Mark Weinberg, Blue Cross senior vice president, said Friday that 97% of the policyholders affected by the change incur less than the old $8,000 "stop-loss" limit on medical expenses in a given year and thus will be affected financially only by the change in the deductible amount.
But for individuals with serious illnesses who have very large expenses, the change will be significant. Even though Blue Cross has not changed the premiums that policyholders will pay, such individuals will be out as much as 200% more in money spent for medical care.
Weinberg said that if Blue Cross had not changed its benefits, it would have had to adopt "a very large rate increase" to reverse a growing pattern of losses. He said that this would have been difficult for many of the policyholders to bear.
Everett Brookhart, chief deputy state insurance commissioner, said Friday that the state Insurance Department has received about 300 inquiries or complaints about the Blue Cross benefits change in the last 60 to 90 days.
But, he said, Blue Cross had conferred with department officials last July, well before initiating the changes, and were advised that they could go ahead.
"They're not in violation of statutes at all," Brookhart said. "They're perfectly within their rights."
Brookhart said the Insurance Department is satisfied that Blue Cross has been taking a big loss on the policies affected and that adjustments in such policies--by Blue Cross as well as other insurers--are justified.
However, Brookhart's superior, state Insurance Commissioner Roxani Gillespie, said in a separate interview that Blue Cross had originally wanted to set a flat limit on medical expenses over which it would pay nothing. She said the department had objected to this and Blue Cross decided not to implement it.
Blue Shield May Change
Meanwhile, a spokesman for Blue Shield of California said that it may initiate similar changes on some of its policies for individuals. It has 180,000 such subscribers.

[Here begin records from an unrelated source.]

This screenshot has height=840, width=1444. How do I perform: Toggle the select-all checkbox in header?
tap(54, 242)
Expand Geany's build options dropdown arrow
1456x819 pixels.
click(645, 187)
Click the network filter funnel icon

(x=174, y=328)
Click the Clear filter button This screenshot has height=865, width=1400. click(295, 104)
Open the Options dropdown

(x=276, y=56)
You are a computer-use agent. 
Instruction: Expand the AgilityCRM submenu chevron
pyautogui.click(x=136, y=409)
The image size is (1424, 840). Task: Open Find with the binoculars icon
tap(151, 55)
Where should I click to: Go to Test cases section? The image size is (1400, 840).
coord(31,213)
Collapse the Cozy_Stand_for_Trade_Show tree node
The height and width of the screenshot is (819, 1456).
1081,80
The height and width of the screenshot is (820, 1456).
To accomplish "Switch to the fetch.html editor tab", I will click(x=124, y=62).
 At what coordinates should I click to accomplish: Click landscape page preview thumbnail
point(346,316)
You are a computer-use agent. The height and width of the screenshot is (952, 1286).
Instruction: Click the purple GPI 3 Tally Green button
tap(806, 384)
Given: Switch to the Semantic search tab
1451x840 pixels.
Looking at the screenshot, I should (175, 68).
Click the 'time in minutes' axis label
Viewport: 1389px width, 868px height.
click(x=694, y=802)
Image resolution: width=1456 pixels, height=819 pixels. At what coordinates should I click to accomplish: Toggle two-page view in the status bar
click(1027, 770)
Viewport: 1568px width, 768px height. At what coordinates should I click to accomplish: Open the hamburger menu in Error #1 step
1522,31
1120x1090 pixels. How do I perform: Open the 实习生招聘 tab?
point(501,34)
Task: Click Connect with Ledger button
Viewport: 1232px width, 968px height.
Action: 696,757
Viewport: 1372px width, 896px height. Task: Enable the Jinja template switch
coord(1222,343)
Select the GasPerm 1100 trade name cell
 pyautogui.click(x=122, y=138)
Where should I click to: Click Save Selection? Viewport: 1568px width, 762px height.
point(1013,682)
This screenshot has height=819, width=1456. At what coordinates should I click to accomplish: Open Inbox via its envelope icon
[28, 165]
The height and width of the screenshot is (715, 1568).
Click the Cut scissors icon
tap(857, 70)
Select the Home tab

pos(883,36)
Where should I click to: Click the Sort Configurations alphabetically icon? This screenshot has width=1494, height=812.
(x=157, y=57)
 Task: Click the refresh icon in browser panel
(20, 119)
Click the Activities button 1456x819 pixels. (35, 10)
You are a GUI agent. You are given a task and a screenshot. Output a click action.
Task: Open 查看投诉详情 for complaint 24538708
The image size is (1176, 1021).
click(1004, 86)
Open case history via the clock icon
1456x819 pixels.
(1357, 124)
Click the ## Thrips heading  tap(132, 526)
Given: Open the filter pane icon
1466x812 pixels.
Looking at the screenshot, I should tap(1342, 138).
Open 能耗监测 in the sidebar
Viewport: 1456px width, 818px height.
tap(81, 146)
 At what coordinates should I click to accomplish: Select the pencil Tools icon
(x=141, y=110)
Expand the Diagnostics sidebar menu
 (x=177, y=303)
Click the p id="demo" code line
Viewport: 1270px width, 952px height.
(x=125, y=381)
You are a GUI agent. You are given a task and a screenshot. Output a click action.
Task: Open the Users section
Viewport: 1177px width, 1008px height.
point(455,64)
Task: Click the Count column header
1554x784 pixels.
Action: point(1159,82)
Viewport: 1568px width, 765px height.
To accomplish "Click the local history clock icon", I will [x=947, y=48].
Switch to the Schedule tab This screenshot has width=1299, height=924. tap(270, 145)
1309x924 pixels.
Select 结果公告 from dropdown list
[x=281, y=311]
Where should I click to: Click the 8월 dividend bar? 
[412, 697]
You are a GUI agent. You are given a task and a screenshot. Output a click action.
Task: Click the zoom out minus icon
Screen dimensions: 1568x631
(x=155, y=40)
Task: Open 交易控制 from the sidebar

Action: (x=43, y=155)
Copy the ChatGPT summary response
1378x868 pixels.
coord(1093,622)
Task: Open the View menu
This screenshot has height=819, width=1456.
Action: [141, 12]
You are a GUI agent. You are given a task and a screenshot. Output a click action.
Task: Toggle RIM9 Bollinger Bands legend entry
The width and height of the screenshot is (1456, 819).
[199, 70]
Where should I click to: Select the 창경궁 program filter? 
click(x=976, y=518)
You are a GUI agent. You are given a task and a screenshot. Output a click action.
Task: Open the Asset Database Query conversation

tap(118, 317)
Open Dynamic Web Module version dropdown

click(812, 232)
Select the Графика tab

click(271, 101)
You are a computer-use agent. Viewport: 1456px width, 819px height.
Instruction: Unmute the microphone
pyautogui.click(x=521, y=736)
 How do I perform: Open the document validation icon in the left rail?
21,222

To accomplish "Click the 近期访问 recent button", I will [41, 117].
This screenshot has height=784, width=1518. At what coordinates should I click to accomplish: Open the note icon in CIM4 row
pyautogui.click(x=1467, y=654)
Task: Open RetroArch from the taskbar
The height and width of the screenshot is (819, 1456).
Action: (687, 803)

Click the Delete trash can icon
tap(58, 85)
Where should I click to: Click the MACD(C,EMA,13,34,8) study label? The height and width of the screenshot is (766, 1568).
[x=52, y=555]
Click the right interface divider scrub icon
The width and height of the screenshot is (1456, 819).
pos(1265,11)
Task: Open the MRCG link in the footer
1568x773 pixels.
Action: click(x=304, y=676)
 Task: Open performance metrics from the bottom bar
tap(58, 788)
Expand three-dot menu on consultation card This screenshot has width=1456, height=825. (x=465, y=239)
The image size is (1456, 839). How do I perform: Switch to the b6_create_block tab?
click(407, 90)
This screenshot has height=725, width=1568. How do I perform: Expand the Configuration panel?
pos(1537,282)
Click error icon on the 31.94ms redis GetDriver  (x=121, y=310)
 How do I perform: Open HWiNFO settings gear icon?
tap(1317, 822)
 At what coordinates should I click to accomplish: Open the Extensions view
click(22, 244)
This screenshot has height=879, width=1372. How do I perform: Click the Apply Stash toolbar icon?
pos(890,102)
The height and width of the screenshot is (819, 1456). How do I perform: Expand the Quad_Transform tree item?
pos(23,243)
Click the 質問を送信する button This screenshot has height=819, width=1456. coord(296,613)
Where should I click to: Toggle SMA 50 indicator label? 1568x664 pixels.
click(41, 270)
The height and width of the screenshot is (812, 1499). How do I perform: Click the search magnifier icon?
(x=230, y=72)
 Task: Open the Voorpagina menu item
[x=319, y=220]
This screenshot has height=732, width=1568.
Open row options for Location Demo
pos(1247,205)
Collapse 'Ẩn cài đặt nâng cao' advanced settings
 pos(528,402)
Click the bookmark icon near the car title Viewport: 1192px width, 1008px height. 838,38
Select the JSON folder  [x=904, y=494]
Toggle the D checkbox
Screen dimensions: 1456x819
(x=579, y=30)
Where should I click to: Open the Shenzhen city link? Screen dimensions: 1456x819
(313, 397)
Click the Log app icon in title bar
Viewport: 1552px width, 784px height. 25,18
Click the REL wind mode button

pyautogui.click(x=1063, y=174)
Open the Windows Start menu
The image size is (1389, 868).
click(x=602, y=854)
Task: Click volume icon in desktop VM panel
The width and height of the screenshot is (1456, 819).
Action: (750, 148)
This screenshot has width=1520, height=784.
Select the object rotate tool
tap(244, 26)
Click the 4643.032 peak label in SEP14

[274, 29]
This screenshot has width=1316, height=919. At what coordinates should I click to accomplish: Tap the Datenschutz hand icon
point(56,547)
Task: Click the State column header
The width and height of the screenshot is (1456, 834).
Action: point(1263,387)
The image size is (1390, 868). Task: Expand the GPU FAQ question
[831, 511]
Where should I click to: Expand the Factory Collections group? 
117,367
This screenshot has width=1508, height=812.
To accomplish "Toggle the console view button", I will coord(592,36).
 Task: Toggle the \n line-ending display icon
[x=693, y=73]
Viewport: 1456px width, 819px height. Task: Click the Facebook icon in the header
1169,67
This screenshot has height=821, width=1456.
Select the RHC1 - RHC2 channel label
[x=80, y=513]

"Industry average increases (on medical insurance) have been running between 20% and 30% during this year," said Blue Shield's Mike Odom. "We expect to run below that. Blue Cross and Blue Shield are among only a few companies offering individual coverage at all."
Blue Cross spokeswoman Jeannette Hartman gave this explanation of the announced changes in Blue Cross policies:
"Between 1984 and 1986, the consumer price index for medical services and goods rose by nearly 21%. In 1987 alone, the cost rose by 10%. Not only are prices going up dramatically but people are using more medical services. That makes it necessary for us to review our rates and benefits."
Brookhart, the Insurance Department official, said that Blue Cross officials conferred with the department July 10 and told officials that they were losing millions of dollars on policies held by between 75,000 and 100,000 of their half a million individual medical insurance buyers.
'Sick Pool' Phenomenon
"There's a phenomenon in the health care industry called a sick pool," he explained. "It gradually accumulates people who are sick and not liable to get better and would be unable to buy coverage outside their plan. The healthier people move off to less expensive policies, leaving certain buyer plans filled with sick people. And then on these plans, the insurers' losses mount."
"They talked to us about their alternatives," he said. "We felt that restructuring the benefits was the best of the alternatives. . . . We don't regulate their rates per se, but we advised them as best we could.
"They knew there would be an outcry no matter what they did."